Part of the effect is doubtless a product not just of the knowledge that these trees are extremely old, but also the environment in which one encounters them: a windy drive up a tall hill (they are, of course, in a pretty isolated area) to an exposed area where the trees, which are surprisingly short, and surprisingly bare, sit in inhospitable earth. Near the area where you park (where we parked, when I was there, something like five years ago now) there's a bunch of sagebrush—it's downhill from the road, the pine trees uphill. There appears to be nothing else in the area with the pines than pines; there are lots of small ones, no more than six inches tall, for instance, which are probably older than my grandparents. It's all very disconcerting and one doesn't know quite how to take it. It seems to call for something.
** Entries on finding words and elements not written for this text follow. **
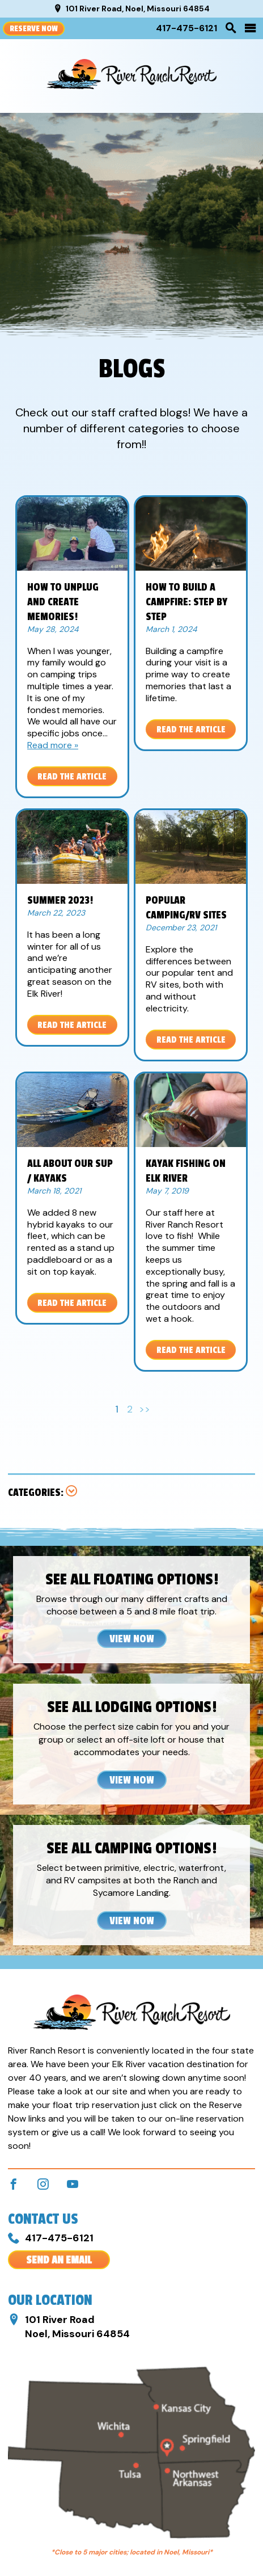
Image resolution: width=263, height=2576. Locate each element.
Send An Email (58, 2260)
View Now (131, 1639)
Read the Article (72, 776)
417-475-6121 (186, 28)
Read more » (52, 745)
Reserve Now (34, 28)
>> (144, 1409)
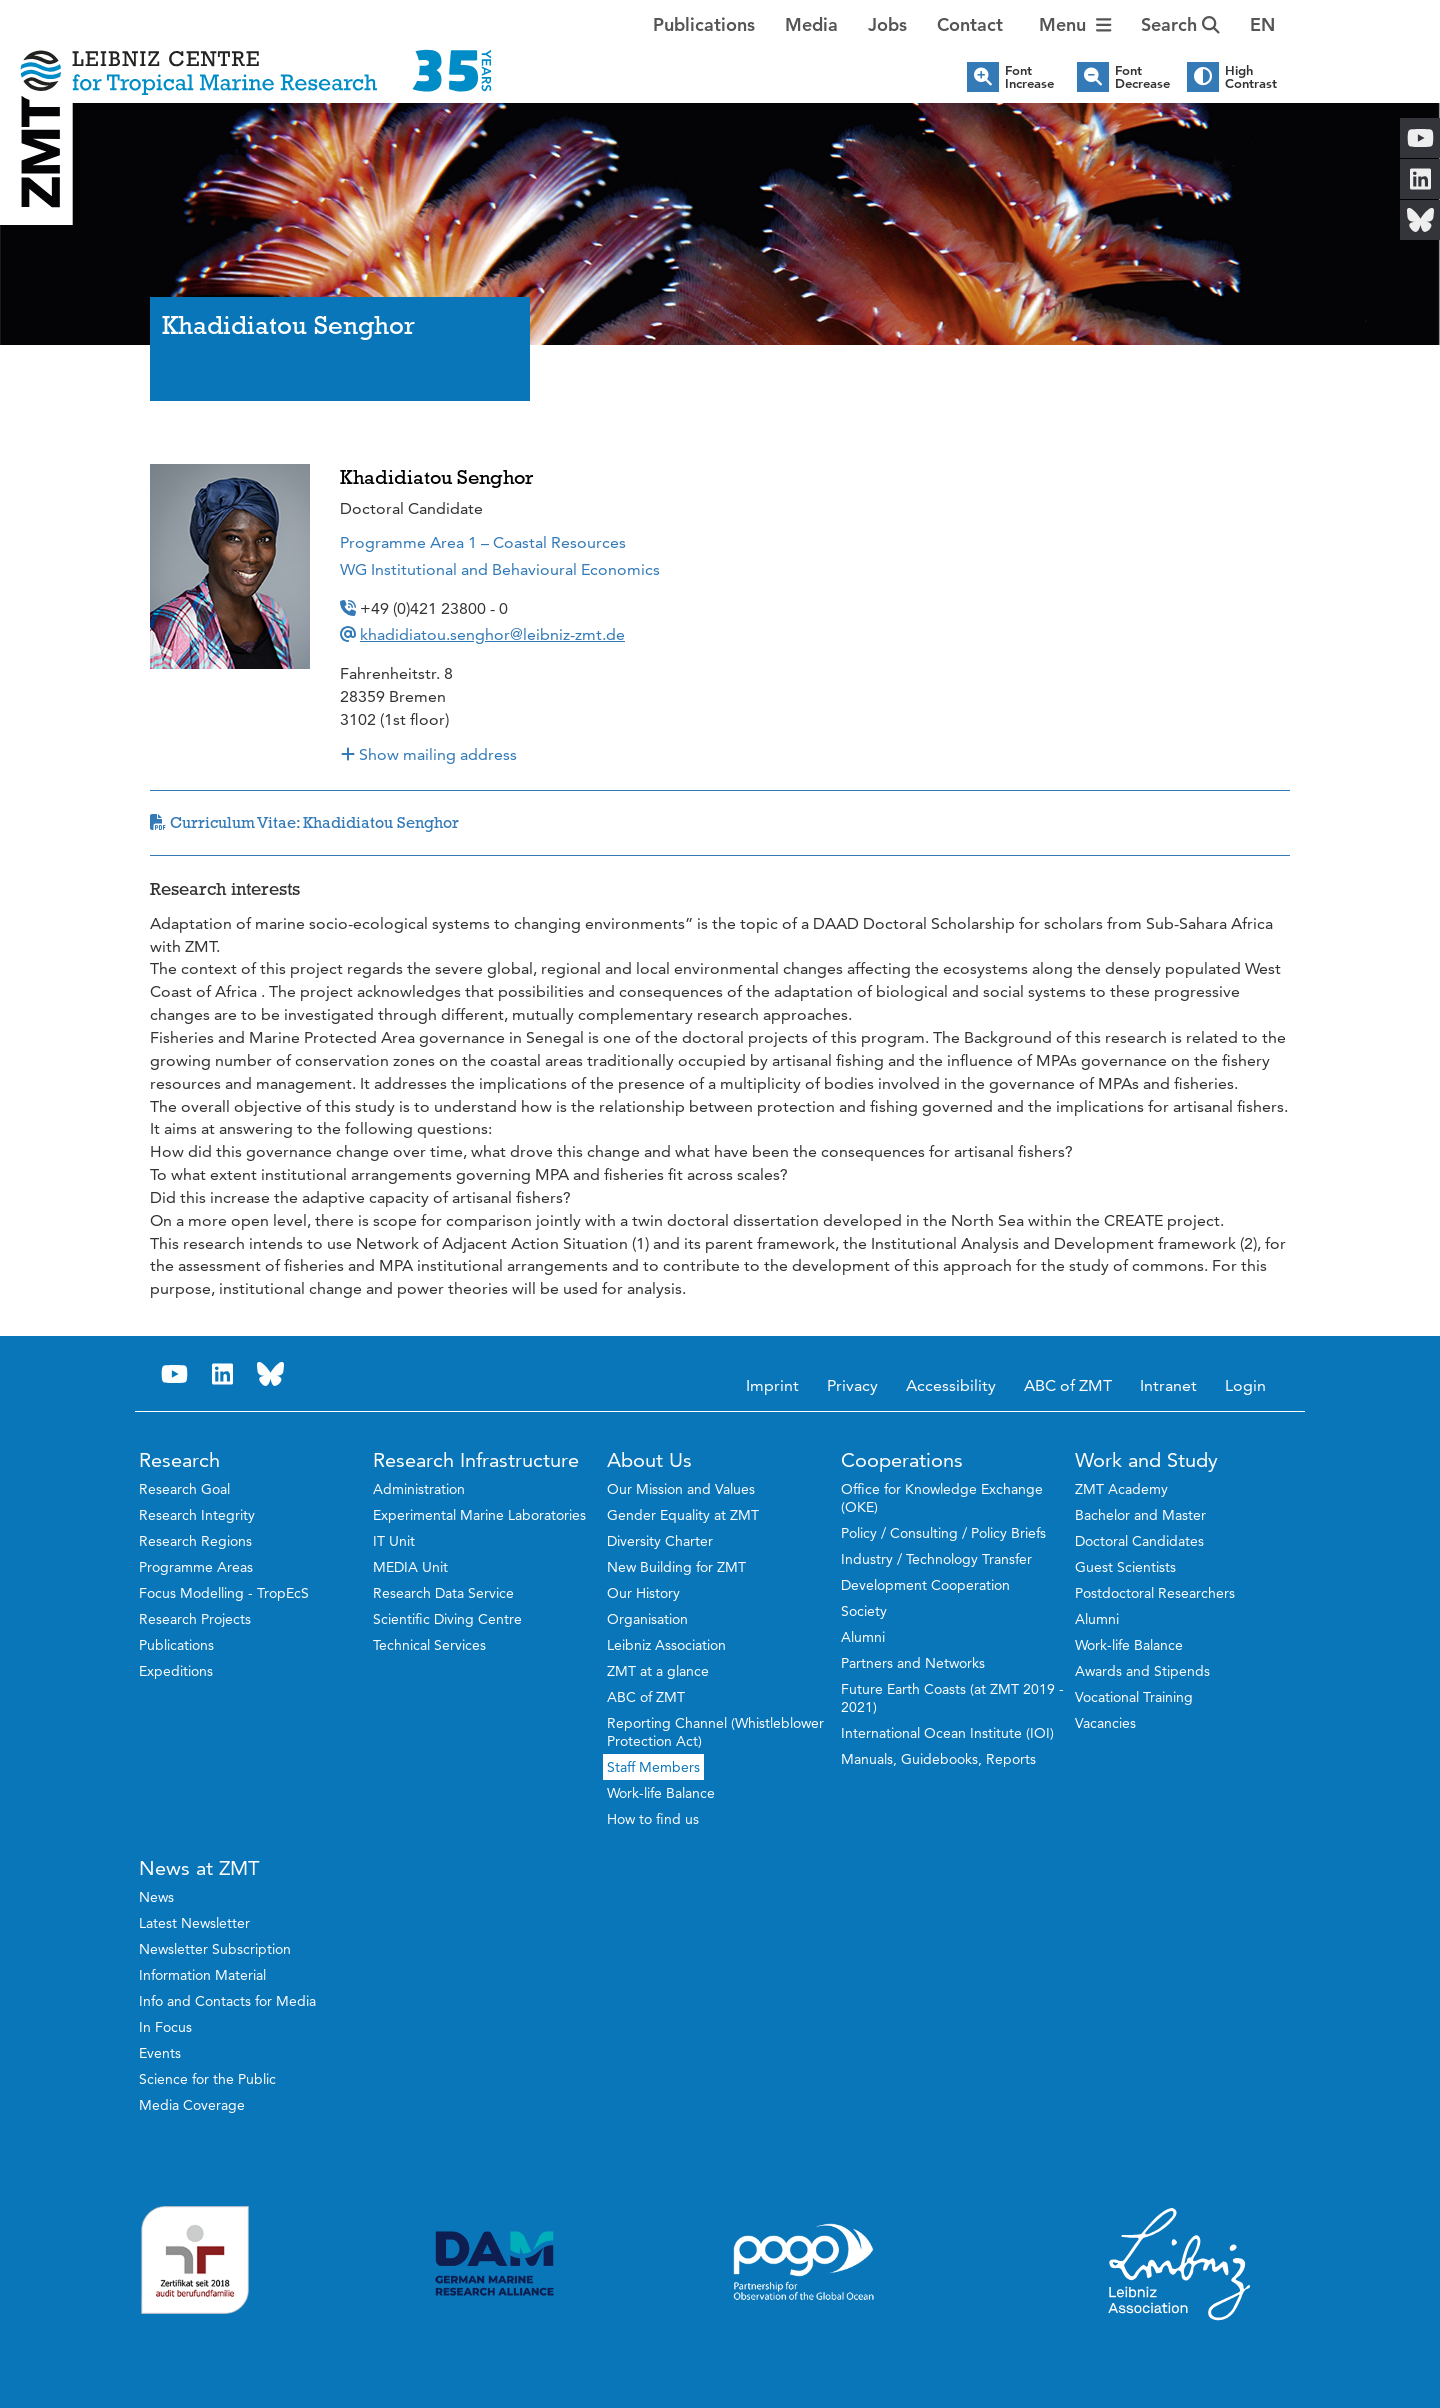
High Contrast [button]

It gets worse: while on the one hand a clonal organism seems like cheating in the "oldest living creature" competition, the idea of this colony of aspens is distressing in its own way: a going concern for 80,000 years, occupying 43 hectares. 43 hectares of nothing but yourself—and there are apparently colonies in Utah of over 80 hectares—how oppressive! It must, one wants to say, be so boring. And then there's this:
If its postulated age is correct, the climate into which Pando was born was markedly different from that of today, and it may be as many as 10,000 years since Pando's last successful flowering.
One can hardly imagine.
[1] Relating the age of the trees to things like when Homer lived is one of those maneuvers that you need to engage in, which take one away from the thing itself, in order to enable it to have its proper effect. Analogy: Arthur Dent, on learning that the Earth has been destroyed, finds himself unable to react to that knowledge at all until he frames it in terms of the nonexistence of some fast-food chain or other. (I think that's it.)
McDonald's he thought. There is no longer any such thing as a McDonald's hamburger.